§ INSTRUCTIONS TO FOLLOW
In the post on cultural relativism and science, how does the quoted passage from Tom Mitchell define science?

I'm glad Tom Mitchell has shown up to talk about his book. I hope I never
said he wasn't raising some interesting questions.

We all come with our own cultural baggage, and mine is my training as an
engineer and years writing about physics and other hard sciences. For those
who haven't followed the debate, "cultural relativism" has taken some
serious zapping from the physics community, most visibly a hoax paper
written by a physicist which was accepted and published in a leading
culture of science journal (I don't have the name of the physicist or the
journal at hand). To somebody used to the hard sciences, where you plug
numbers into an equation and get a single unambiguous answer, all this
philosophical and cultural stuff sounds like so much mumbo-jumbo. In other
words, the buzzword pushed a button for me, perhaps the wrong button.

That said, there's a big difference between the physical reality of, say,
dropping a weight off the leaning tower of Pisa and some of the stranger
consequences of quantum mechanics. The weight's going to fall whatever you
think about it, but it's hard to be sure about the quantum weirdness. Tom
has a good point in saying:
>I would prefer to say that science
>is a method for constructing and testing models of reality.  The "mirror"
>metaphor is misleading in its suggestion of passive reflection; it misses
>the whole sense that science is an activity, more like a searchlight or
>probe than a mirror.
As I mentioned in my review, cultural 'distortions' seem more likely to
interpret science that is more interpretive -- like trying to deduce how
dinosaurs lived from bones, footprints, and other fossil evidence. Listen
to the debates over 'feathered dinosaurs' and avian evolution, and
sometimes you suspect that some interpretations are shaped by pre-existing
theories rather than evidence.

§ INFORMATION PROVIDED

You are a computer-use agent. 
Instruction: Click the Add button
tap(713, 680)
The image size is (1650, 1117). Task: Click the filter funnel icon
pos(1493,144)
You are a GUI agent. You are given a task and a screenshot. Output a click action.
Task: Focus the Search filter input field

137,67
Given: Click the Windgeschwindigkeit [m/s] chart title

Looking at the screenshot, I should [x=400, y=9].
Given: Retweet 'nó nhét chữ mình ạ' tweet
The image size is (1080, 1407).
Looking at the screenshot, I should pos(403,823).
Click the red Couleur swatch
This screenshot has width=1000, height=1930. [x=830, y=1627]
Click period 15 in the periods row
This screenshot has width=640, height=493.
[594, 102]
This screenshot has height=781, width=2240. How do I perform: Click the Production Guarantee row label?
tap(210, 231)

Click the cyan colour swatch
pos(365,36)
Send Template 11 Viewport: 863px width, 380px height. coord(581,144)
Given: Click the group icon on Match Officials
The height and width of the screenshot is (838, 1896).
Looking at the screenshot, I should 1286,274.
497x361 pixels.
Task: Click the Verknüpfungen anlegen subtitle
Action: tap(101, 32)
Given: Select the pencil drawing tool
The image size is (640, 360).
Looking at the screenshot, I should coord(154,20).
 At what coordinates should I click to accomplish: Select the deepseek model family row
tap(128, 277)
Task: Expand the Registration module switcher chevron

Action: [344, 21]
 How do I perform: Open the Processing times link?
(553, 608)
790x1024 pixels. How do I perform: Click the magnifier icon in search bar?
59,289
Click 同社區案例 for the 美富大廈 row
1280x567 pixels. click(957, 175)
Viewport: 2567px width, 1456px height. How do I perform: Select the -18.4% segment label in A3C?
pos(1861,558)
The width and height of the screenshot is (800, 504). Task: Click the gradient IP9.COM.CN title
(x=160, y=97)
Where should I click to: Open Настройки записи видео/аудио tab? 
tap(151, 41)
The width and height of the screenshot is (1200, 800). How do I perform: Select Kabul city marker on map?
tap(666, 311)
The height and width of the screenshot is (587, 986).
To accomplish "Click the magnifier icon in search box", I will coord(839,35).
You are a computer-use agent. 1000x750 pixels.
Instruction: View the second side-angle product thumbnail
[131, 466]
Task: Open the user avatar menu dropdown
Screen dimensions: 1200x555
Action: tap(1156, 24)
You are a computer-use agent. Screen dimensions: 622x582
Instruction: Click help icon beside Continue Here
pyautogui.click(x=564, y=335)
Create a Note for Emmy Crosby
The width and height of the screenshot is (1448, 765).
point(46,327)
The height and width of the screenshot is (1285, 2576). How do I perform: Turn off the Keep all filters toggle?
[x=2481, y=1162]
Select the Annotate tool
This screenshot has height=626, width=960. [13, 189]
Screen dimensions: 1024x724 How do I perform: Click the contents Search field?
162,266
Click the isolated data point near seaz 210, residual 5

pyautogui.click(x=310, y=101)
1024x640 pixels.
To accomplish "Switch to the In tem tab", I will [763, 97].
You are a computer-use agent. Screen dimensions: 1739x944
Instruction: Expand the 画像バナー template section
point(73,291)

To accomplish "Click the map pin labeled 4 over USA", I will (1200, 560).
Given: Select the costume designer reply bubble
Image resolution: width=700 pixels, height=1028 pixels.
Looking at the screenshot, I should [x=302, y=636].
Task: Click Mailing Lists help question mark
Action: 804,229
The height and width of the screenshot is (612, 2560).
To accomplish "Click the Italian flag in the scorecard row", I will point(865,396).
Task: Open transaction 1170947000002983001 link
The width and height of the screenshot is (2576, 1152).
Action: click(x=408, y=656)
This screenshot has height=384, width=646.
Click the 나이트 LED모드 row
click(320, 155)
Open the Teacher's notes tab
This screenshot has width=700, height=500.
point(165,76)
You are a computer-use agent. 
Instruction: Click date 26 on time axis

§ REPLY
As a method for constructing and testing models of reality.